Let's start with the Fed's measure that takes effect this summer. Banks have to get customers to agree to "opt in" to overdraft coverage for their checking accounts. If customers don't agree, they won't be able to overdraft, which means no fee income for the banks. Those who opt in will be "protected" from overdrafting, but there are no limits on the penalty or the number of times it can be imposed.
So, of course, banks want you in their program, and they are coming after you. From the New York Times:
The banks' marketing campaigns range from subtle to alarming. In recent weeks, Chase has tested several direct-mail pitches to see whether an assertive or alluring tone will drive people into a branch to sign up for overdraft coverage. "Watch your mailbox so you can say 'Yes' to continue Chase debit card overdraft coverage," read one note, a toned-down version of an alternate letter warning consumers that their debit card might not cover unexpected emergencies, like a highway tow.

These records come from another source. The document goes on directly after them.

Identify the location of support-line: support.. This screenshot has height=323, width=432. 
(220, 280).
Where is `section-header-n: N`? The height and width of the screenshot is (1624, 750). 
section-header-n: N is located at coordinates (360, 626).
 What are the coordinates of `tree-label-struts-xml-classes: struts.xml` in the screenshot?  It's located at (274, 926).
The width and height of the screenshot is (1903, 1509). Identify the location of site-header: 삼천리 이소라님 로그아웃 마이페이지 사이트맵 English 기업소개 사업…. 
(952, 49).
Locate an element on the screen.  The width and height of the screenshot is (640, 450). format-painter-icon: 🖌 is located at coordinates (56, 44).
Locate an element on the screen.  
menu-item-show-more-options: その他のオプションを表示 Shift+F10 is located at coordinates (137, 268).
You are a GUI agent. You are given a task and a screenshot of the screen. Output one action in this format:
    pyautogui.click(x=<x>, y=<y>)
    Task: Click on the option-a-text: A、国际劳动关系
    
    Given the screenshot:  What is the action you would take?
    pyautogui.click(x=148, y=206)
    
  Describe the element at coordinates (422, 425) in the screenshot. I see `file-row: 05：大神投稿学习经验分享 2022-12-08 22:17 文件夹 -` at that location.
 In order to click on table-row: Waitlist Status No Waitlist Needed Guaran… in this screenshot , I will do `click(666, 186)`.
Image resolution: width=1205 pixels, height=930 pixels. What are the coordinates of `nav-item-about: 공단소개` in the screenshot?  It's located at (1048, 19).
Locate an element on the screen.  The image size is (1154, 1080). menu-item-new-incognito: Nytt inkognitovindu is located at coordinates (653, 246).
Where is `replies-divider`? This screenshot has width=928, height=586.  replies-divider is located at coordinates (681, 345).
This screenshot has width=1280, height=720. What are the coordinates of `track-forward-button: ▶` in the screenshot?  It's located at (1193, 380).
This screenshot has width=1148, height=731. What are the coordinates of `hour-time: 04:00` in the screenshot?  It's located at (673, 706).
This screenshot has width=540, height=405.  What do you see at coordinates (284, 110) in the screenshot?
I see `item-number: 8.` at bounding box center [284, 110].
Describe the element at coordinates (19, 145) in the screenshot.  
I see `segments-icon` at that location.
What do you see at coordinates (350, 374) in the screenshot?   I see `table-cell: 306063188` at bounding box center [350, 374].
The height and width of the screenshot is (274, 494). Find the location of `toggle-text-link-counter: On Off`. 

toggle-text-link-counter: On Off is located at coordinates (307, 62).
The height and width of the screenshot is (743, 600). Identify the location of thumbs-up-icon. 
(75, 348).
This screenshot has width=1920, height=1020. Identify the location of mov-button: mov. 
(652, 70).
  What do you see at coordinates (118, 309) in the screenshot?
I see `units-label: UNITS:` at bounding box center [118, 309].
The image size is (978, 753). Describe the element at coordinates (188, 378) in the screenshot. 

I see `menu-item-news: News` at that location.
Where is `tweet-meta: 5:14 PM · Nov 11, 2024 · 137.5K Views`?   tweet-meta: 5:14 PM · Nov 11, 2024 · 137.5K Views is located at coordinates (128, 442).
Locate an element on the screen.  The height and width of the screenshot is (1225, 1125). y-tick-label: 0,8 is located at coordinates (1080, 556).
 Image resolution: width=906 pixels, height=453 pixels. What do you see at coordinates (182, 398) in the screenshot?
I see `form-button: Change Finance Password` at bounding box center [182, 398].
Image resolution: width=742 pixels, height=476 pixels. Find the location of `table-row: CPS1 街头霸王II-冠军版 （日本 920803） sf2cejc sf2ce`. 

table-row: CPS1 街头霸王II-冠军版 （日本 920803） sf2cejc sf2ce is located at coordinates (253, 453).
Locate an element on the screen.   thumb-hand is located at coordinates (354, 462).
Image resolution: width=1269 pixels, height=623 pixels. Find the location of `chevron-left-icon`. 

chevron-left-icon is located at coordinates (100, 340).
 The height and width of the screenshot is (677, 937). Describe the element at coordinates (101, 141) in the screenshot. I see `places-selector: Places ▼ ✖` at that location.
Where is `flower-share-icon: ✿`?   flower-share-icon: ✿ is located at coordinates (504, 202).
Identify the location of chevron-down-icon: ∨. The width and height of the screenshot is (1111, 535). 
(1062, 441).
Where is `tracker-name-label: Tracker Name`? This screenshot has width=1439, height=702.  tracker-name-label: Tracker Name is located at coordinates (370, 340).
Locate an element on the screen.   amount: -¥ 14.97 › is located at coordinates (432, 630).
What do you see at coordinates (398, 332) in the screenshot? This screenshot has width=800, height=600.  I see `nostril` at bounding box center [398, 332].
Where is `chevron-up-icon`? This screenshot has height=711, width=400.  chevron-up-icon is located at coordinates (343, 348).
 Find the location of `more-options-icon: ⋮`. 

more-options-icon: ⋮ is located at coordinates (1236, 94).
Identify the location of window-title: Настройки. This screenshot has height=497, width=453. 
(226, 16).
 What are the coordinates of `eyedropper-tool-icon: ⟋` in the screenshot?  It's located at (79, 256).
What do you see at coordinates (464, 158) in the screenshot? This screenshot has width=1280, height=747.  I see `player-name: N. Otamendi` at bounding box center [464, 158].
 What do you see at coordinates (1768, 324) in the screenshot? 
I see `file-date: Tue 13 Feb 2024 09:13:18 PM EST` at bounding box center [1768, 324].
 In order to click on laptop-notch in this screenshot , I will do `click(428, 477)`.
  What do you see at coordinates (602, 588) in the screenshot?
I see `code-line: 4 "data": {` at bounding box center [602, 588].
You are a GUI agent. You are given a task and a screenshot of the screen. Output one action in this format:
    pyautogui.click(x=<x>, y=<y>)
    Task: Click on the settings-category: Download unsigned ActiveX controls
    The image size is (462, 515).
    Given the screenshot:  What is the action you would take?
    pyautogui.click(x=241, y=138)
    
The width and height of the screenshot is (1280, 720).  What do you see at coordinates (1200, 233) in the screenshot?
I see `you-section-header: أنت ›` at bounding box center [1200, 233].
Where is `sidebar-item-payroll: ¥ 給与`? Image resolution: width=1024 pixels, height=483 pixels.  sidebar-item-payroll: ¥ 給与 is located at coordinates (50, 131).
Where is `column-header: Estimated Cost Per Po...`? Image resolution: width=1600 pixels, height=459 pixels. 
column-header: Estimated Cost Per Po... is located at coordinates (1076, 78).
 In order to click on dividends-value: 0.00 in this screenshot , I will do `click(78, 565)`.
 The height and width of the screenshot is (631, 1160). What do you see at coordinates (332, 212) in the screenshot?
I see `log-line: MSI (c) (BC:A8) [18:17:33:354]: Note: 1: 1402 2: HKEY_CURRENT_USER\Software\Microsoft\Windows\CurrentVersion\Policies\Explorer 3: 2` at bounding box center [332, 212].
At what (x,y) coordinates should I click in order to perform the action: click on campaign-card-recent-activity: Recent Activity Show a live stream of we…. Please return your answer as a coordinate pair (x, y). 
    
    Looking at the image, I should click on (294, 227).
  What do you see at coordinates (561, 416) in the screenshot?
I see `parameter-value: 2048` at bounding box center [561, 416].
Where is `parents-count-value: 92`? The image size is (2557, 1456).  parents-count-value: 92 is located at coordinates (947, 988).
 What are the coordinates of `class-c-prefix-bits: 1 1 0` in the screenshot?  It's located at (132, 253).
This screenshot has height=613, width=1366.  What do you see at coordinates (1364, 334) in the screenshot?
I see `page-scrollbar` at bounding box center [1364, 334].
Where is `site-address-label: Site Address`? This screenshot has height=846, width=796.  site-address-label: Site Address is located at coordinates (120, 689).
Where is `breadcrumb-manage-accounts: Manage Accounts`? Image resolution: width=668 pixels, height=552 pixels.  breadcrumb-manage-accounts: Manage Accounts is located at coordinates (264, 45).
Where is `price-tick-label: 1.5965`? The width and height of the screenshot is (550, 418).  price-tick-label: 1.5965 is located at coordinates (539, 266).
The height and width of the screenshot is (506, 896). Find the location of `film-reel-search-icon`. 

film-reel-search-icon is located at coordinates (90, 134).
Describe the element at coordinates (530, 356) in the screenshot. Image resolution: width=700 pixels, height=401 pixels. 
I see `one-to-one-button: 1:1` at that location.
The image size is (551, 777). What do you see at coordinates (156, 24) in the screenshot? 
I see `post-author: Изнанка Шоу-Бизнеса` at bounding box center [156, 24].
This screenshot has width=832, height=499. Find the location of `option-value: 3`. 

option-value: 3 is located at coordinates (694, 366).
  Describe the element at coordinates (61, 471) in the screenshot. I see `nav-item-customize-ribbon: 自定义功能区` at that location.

Bank consultants see an opportunity here as well. They're encouraging banks to go with an aggressive opt-in strategy, and here's why:
Depending on your situation and your customer base, this strategy could involve a targeted and multi-channel initiative to encourage customers to opt in. A recent FDIC study indicated that 93 percent of NSF activity is being driven by 14 percent of the accountholders. And an amazing 68 percent is being driven by just five percent of accounts. These consumers average $1,610 in NSF fees annually.
In other words, if you have a history of overdrafting, your mailbox will overflow with reminders that you need to opt in. Hell, they might even take you out to dinner.
Meanwhile, the new credit card regulations that took effect yesterday? There are a million different ways around them:
If you don't already hate your credit card company, see how you feel in 20 minutes. Did you finally think you'd caught a break when the government tightened laws to protect consumers? Well, the credit card companies were way ahead of everyone...
Sorry to say, the cat-and-mouse game between consumers and credit card issuers is hardly over. Many of these tricks are still legal and thriving under the new law, along with many more loopholes that banks are eager to test.
It's always the Catch-22 with financial regulation. As well-intentioned as it might be, banks will find ways around it. And whenever the noose tightens on the banks, customers need to be more vigilant than ever to protect themselves.